--- PASSAGE PROVIDED ---
Mining Unstructured Data From Code Reviews: A Hands-On Tutorial
Dr. Nicolas Bettenburg, Queen’s University, Kingston, Canada
We present a hands-on tutorial on mining unstructured data. Unstructured data consists of a mixture of natural language text and technical information, which traditional data mining tools fail to properly extract and discern. In this tutorial we will demonstrate the use of state-of-the-art lightweight tools and techniques for mining unstructured data and separating natural language text from technical information. We will then apply sentiment analysis techniques to the natural language portion of the unstructured data and link that measure with the technical information to create a new software metric.
Topic: Mining Unstructured Data. Issues around mining unstructured data from repositories, knowledge discovery, applications of mining unstructured data. Why is the topic of interest to a broad section of the software engineering and maintenance community: A plethora of software development artifacts is created during day-to-day software development activities. Many such artifacts consist of unstructured data, i.e., mixtures of natural language text and technical information. This information may contain valuable information about development activities, the evolution of the software, as well as maintenance related aspects. Unfortunately, unstructured data cannot be readily mined with off-the-shelf techniques commonly used when mining natural language text, or structured data on their own.
--- DATA SUPPLIED ---
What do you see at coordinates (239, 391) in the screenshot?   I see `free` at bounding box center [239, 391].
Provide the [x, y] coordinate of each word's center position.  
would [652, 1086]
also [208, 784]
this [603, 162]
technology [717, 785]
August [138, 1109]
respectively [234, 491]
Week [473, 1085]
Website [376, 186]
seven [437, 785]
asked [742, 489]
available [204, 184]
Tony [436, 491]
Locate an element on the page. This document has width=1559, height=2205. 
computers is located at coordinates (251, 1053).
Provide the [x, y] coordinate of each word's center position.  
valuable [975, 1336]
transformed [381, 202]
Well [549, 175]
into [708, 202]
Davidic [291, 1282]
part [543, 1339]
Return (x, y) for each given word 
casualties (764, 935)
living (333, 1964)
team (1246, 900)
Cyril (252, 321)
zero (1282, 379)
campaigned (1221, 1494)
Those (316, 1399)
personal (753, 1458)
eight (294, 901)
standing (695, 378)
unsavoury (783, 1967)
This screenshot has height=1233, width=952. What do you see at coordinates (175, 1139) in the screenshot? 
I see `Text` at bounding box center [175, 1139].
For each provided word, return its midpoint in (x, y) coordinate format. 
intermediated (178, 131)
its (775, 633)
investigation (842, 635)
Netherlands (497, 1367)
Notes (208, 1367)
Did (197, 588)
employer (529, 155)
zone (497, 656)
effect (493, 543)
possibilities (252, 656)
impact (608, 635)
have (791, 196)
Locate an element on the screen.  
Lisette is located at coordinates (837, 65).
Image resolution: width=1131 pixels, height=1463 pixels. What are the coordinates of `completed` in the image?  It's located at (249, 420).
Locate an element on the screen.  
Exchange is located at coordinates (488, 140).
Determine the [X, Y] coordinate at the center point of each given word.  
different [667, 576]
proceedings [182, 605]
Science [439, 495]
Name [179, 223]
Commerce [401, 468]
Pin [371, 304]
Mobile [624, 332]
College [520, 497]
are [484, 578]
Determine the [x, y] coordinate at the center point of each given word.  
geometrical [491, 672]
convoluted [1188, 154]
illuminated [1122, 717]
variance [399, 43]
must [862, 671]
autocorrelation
---
◆ **WHAT YOU WILL DO**
Please print the tutorial abstract on mining unstructured data from code reviews above, word for word and in full.

◆ **SOLUTION**
Mining Unstructured Data From Code Reviews: A Hands-On Tutorial
Dr. Nicolas Bettenburg, Queen’s University, Kingston, Canada
We present a hands-on tutorial on mining unstructured data. Unstructured data consists of a mixture of natural language text and technical information, which traditional data mining tools fail to properly extract and discern. In this tutorial we will demonstrate the use of state-of-the-art lightweight tools and techniques for mining unstructured data and separating natural language text from technical information. We will then apply sentiment analysis techniques to the natural language portion of the unstructured data and link that measure with the technical information to create a new software metric.
Topic: Mining Unstructured Data. Issues around mining unstructured data from repositories, knowledge discovery, applications of mining unstructured data. Why is the topic of interest to a broad section of the software engineering and maintenance community: A plethora of software development artifacts is created during day-to-day software development activities. Many such artifacts consist of unstructured data, i.e., mixtures of natural language text and technical information. This information may contain valuable information about development activities, the evolution of the software, as well as maintenance related aspects. Unfortunately, unstructured data cannot be readily mined with off-the-shelf techniques commonly used when mining natural language text, or structured data on their own.